**Goal of the exercise**
Could you write out exactly, and only, the lines from the one containing "The image size is (859, 688)." through the last line of the data, leaving out all pictures?

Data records
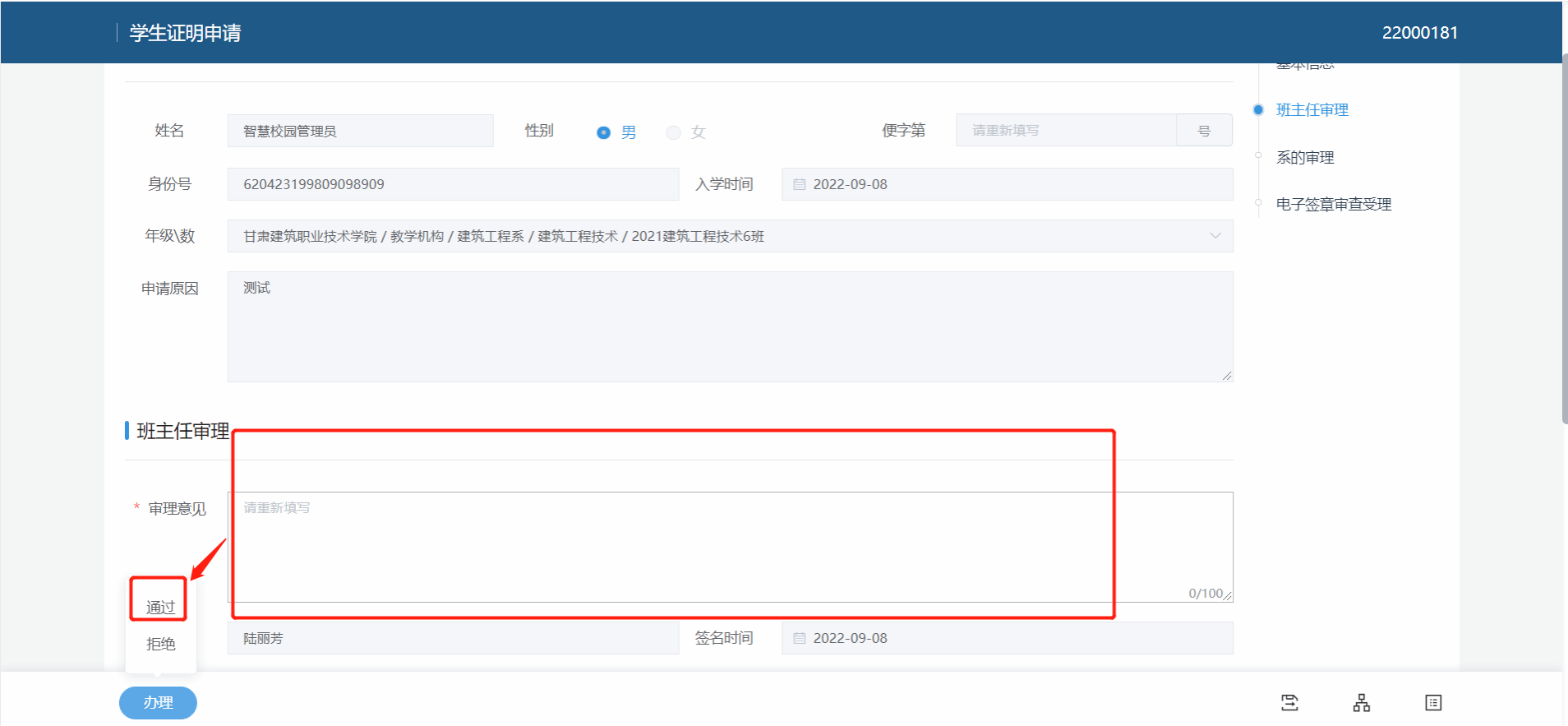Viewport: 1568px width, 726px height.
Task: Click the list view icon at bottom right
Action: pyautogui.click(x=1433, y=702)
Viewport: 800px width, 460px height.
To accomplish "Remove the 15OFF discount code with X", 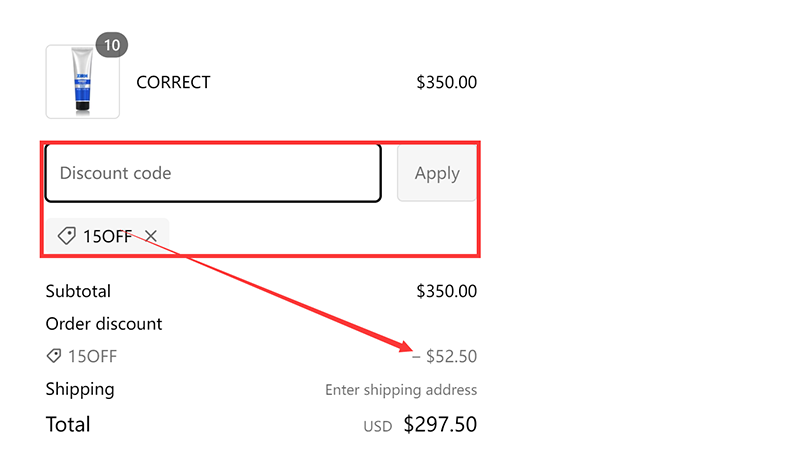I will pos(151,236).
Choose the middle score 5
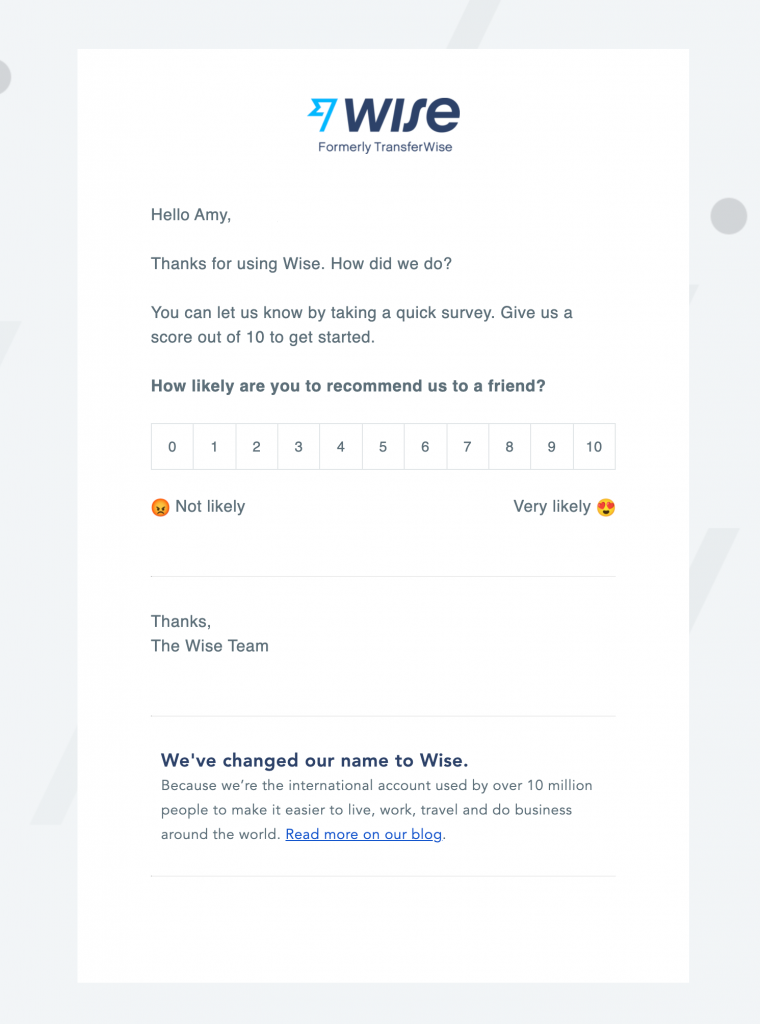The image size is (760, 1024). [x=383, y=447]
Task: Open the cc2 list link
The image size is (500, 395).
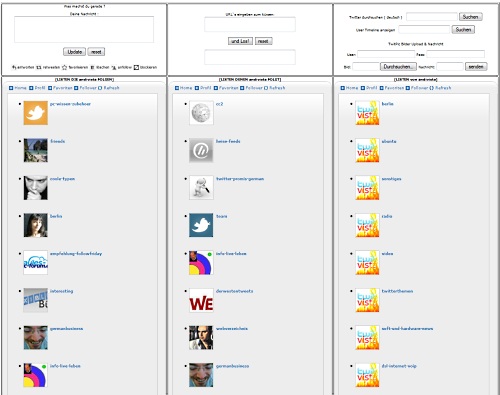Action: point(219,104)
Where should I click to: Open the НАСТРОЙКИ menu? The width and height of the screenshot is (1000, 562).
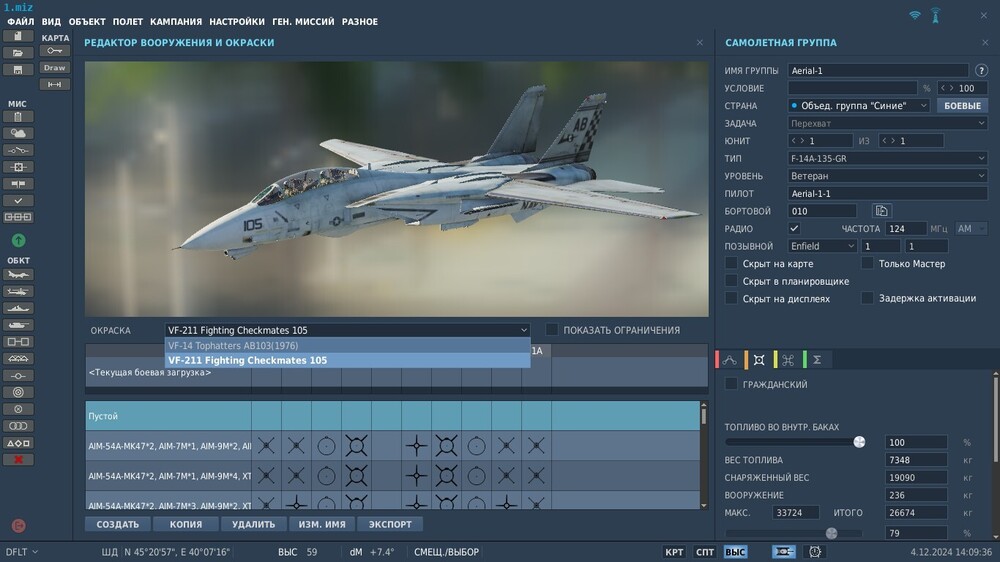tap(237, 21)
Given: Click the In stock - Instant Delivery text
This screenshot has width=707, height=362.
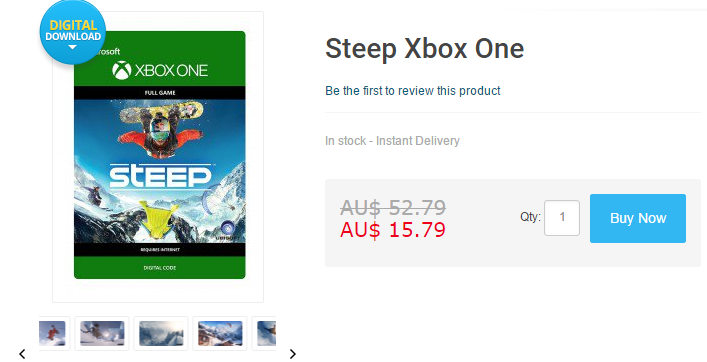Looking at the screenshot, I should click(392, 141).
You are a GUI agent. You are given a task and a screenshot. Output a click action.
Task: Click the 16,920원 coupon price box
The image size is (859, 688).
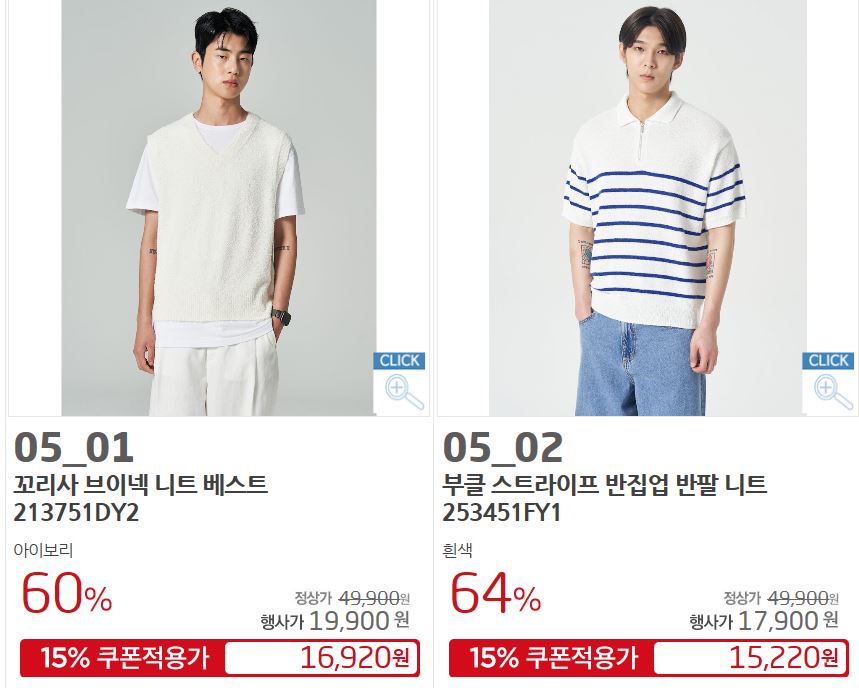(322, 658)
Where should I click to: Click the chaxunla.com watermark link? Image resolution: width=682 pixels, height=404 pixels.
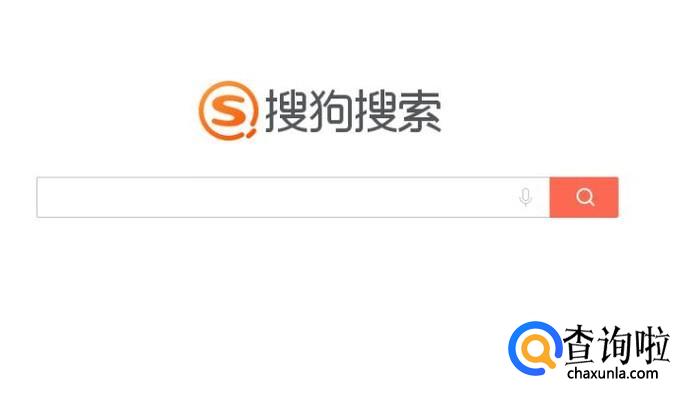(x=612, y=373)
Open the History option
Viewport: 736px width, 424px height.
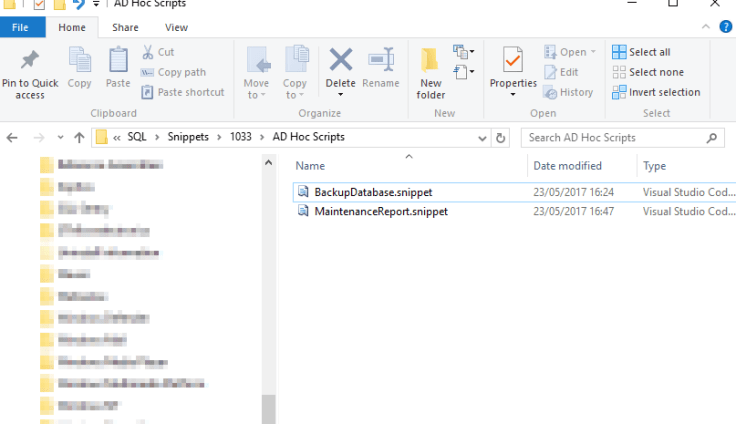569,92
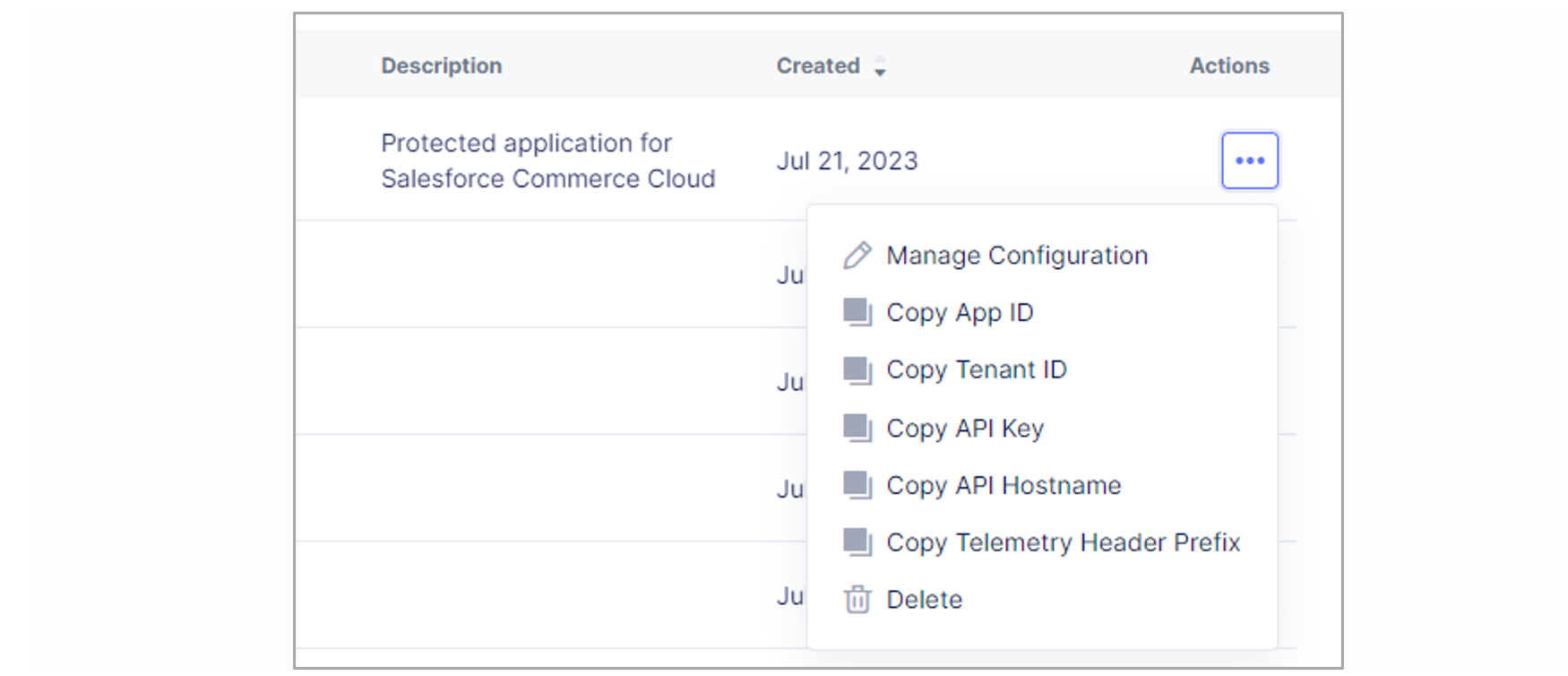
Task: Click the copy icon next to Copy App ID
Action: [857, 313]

**Answer box**
The image size is (859, 688).
(322, 658)
Where should I click to: Click the chaxunla.com watermark link? Image resolution: width=682 pixels, height=404 pixels.
(x=612, y=373)
Open the History option
Viewport: 736px width, 424px height.
569,92
Task: Click the copy icon next to Copy App ID
Action: [857, 313]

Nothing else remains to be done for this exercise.